Mobile learning et enseignement supérieur en Afrique

Espoirs, attentes déçues et perspectives du m-learning en Afrique

Le boom de la téléphonie mobile en Afrique est indéniable. Révolutionnaire même. Une révolution qui semble n’épargner aucun domaine, de l’économie à la santé en passant par l’agriculture et l’éducation dans de nombreux pays africains. Cependant, l’intégration de la téléphonie mobile dans les pratiques du monde de l’éducation et de l’enseignement supérieur en l’occurrence semble encore assez limitée et quelque peu désordonnée (dans les cas où des efforts sont faits). Et pourtant. Le m-learning ne peut-il pas contribuer à améliorer l’offre et peut-être la qualité de l’enseignement supérieur en Afrique ? Les pays africains ont-ils vraiment saisi les enjeux du m-learning dans l’enseignement supérieur ? Autant de questions et bien d’autres auxquelles cet article tente d’apporter des réponses.

 

Téléphonie mobile et éducation en Afrique : état des pratiques

Parler de m-learning en Afrique aujourd’hui n’est pas une nouveauté. Nombre de choses ont a d’ailleurs déjà été dites à ce sujet. Et si, comme le souligne Donald Clark, spécialiste britannique du e-learning, dans un article paru sur son blog Plan B, « les pays africains figurent en tête du classement des pays où l’on recense de plus grand nombre de connexion au site Wikipédia à partir d’un téléphone mobile », ce n’est pas un hasard. Car, qu’il s’agisse d’optimiser la communication entre enseignants, entre enseignants et étudiants ; de permettre aux étudiants chercheurs de prendre des photos, enregistrer des interviews et même des vidéos lors de descentes sur le terrain ou pour pallier au manque de livres (usages d’applications mobiles pour avoir accès à des ressources académiques à partir d’un téléphone) ; les exemples d’usages pédagogiques de la téléphonie mobile sur le continent sont légions, comme le montre d’ailleurs cet article de Morgan Tual de Youphil.com. Mais, malgré ce dynamisme apparent, le m-learning peine à vraiment s’imposer dans les pratiques ayant cours dans les milieux éducatifs en Afrique, notamment dans l’enseignement supérieur. Et pour diverses raisons.

 

Les défis de la normalisation du m-learning dans les institutions universitaires en Afrique

Proposer des cours accessibles à partir d’un téléphone mobile, développer des applications permettant d’accéder à des contenus académiques en ligne par exemple, demeure encore utopique. Preuve que, même si la moitié des africains possèdent un téléphone mobile comme l’affirme Killian Fox, la démocratisation du m-learning dans l’enseignement supérieur est loin d’être une réalité. Un retard dont les causes peuvent être évaluées à diverses échelles :

→ Au niveau des gouvernements. La quasi-absence de stratégies nationales de promotion des usages des TIC dans l’enseignement supérieur, comme le souligne un rapport conjoint de la Banque mondiale et de la Banque africaine de développement paru en 2012, est un frein à une véritable intégration du m-learning dans l’enseignement supérieur dans de nombreux Etats africains. Un problème auquel s’ajoute le manque de financements et de projets visant l’intégration pédagogique des technologies mobiles dans l’enseignement supérieur.
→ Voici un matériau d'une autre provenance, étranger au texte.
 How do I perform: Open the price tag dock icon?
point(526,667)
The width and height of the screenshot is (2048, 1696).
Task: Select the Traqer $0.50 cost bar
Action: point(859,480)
→ Au niveau des institutions universitaires, on note une quasi-absence de programmes spécifiques (accessibles à partir d’un téléphone mobile) proposés aux étudiants. Une carence découlant peut-être tout simplement d’une absence de politique gouvernementale allant dans ce sens ou d’un manque de volonté de la part de certaines institutions universitaires comme le regrette le professeur Francisca Aladejana, du College of Education d’Ikere-Ekiti au Nigeria, lorsqu’elle affirme dans un article du Times Higher Education : « les universités elles-mêmes ne fournissent pas d’efforts particuliers pour intégrer les technologies mobiles dans les processus d’enseignement-apprentissage ». De son côté, Freda Wolfenden, ancienne directrice du projet TESSA de l’Open University, dans le même article, regrette le fait que, dans les pays où des ressources mobiles destinées à l’enseignement supérieur tendent à exister, l’offre en elle-même « n’est pas structurée ».

Limites auxquelles s’ajoute le manque d’infrastructures devant permettre la durabilité et la rentabilité de tels projets. Et peut-être aussi le manque de compétences et d’expertises dans ce domaine qui, quand bien même il y’aurait une volonté politique avérée, justifierait le statu quo de certaines institutions universitaires.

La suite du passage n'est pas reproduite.